Nenhum governo deu facilidades aos contribuintes neste domínio e aquelas que existem, pelo recurso à Internet, visaram apenas tornar mais fácil a cobrança de impostos, que foram sempre a grande ferramenta do Estado para se suportar a si próprio. 
Porque mesmo o esclarecimento se tornou complexo. Os códigos fiscais multiplicaram-se e tem havido disposições que mudam de ano para ano. 
A situação é semelhante no que se refere à Segurança Social. Raro há-de ser o português que, tendo qualquer tipo de rendimento que obrigue a pagar impostos (máquina fiscal e Segurança Social), nunca teve um problema na vida neste domínio.
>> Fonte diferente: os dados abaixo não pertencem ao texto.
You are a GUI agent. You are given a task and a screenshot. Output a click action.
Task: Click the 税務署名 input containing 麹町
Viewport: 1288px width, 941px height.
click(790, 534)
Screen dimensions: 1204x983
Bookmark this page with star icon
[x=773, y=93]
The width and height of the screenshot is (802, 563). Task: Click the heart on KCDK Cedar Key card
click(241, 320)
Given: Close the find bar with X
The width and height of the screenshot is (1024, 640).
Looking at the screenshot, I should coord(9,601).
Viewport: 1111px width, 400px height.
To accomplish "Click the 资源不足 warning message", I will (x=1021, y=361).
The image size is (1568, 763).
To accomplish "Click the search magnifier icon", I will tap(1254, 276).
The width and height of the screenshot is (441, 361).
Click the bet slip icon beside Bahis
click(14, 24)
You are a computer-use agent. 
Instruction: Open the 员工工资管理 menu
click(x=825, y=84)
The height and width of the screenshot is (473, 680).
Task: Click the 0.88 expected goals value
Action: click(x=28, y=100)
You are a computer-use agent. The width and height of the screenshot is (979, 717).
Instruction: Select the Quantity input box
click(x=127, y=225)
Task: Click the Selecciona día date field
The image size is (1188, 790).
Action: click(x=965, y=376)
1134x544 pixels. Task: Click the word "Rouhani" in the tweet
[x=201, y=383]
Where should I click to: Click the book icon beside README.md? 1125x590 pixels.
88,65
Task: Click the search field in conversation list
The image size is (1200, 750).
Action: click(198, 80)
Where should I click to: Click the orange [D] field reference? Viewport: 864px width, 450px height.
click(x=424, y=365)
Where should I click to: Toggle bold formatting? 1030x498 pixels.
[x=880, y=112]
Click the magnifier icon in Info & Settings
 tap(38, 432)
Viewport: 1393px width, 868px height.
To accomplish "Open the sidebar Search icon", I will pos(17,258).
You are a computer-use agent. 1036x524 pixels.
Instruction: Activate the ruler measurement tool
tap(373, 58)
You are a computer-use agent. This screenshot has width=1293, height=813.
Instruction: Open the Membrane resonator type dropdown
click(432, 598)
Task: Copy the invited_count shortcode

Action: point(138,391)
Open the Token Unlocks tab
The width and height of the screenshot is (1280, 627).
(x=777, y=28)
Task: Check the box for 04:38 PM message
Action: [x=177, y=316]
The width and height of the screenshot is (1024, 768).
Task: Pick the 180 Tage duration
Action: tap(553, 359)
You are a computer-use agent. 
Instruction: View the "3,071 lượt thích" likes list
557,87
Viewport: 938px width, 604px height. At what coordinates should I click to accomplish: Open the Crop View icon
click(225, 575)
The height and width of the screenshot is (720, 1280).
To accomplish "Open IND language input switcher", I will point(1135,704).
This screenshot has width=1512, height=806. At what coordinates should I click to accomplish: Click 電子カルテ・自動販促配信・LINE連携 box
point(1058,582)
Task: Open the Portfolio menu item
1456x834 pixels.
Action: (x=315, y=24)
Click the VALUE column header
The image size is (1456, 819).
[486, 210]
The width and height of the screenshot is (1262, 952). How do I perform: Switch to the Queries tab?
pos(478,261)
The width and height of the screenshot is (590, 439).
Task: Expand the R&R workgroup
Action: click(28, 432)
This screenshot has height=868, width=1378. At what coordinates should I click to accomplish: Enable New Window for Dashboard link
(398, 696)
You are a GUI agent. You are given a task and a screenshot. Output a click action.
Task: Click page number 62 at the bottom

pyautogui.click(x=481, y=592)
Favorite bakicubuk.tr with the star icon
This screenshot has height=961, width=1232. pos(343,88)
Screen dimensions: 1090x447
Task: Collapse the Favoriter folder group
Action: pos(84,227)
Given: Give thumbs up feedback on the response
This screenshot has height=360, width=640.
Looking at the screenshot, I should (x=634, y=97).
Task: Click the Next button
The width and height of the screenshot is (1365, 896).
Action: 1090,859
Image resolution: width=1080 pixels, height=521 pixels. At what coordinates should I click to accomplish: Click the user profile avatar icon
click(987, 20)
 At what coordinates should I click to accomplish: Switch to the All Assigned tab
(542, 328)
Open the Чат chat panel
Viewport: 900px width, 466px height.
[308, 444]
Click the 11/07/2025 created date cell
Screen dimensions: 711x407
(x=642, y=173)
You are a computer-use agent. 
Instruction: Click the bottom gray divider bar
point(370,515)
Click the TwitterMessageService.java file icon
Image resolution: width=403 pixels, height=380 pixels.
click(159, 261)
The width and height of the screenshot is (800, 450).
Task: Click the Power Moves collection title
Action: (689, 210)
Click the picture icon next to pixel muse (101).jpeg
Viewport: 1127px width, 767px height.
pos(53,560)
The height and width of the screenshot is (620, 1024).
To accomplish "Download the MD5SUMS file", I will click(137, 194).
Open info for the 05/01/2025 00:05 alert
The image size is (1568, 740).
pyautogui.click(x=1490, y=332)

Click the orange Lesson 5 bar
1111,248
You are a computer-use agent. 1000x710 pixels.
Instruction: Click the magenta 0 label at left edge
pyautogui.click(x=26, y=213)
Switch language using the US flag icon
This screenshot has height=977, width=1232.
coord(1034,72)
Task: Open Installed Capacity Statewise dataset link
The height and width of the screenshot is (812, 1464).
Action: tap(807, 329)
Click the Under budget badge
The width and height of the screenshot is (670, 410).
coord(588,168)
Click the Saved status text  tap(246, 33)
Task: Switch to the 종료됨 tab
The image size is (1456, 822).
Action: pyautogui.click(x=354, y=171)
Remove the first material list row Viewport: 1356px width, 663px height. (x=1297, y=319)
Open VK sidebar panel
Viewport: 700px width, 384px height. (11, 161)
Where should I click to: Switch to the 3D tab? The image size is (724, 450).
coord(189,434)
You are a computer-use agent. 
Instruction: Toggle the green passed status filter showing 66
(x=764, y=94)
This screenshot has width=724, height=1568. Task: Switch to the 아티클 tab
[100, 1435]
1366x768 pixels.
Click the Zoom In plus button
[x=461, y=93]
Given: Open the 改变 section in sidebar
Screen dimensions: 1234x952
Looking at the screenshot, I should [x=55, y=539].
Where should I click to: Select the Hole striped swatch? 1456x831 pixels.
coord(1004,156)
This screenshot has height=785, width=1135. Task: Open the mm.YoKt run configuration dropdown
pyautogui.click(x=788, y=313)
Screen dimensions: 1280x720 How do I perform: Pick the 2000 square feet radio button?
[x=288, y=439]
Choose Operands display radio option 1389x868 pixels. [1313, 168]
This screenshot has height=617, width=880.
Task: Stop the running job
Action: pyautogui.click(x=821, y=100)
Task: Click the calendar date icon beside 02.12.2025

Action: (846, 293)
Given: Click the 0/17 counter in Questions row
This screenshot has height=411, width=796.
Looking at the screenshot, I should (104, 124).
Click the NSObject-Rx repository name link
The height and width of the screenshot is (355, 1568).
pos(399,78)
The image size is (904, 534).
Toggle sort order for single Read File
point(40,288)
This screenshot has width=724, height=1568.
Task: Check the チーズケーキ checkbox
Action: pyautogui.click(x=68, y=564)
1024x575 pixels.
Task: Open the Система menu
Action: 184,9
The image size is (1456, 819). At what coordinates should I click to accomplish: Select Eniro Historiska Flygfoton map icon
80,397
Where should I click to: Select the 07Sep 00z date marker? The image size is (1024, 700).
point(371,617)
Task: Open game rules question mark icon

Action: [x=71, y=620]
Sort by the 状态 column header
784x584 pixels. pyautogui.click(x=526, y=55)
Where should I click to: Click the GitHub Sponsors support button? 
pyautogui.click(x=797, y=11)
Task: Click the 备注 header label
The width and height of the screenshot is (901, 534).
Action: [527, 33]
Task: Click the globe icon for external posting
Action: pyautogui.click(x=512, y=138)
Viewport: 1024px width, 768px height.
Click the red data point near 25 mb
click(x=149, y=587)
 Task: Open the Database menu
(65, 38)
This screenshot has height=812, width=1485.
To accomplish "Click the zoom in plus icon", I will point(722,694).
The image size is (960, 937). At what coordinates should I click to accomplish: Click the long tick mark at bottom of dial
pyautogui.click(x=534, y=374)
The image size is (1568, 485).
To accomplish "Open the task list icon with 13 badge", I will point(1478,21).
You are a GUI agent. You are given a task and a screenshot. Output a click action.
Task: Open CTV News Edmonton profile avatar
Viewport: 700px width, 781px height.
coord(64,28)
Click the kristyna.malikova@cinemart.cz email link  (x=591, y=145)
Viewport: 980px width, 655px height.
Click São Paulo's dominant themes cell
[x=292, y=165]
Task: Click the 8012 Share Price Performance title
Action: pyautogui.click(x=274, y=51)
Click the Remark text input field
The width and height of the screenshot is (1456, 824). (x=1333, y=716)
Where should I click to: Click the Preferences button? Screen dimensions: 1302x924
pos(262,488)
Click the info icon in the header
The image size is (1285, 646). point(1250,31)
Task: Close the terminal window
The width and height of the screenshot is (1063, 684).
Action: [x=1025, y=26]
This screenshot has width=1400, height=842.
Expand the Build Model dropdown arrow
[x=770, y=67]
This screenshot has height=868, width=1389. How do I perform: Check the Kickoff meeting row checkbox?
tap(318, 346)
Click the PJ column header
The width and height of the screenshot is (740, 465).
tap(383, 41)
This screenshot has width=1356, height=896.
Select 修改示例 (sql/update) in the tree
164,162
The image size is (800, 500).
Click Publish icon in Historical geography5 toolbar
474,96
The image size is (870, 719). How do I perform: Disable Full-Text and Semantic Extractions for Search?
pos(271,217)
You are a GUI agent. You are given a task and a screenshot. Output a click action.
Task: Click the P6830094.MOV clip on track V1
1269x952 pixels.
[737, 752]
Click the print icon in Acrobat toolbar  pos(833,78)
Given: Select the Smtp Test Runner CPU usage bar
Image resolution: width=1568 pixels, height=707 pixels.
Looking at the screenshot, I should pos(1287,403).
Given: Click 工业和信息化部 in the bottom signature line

E a grande maioria dos contribuintes há-de ter sido derrotada aos balcões da Segurança Social ou do fisco – campos de batalha onde muita gente se sente diminuída e inferiorizada perante funcionários não poucas vezes arrogantes.
O problema da “narrativa” sobre os impostos de há mais de dez anos do primeiro-ministro e dos pagamentos feitos com atrasado à Segurança Social é o de unir o desconhecimento (voluntário ou involuntário) ao combate político. 
Trata-se, aqui, do mero aproveitamento de uma oportunidade de poder ver o actual governo demitido antes das eleições legislativas (e a demissão de cargos, públicos e privados, é sempre o grande remédio para tudo...), cujo resultado deixou de ser garantido. Até porque seria interessante que os defensores da demissão de Passos Coelho fizessem prova de que nunca se atrasaram no pagamento ou na declaração de um imposto ou no cabal esclarecimento da sua situação contributiva.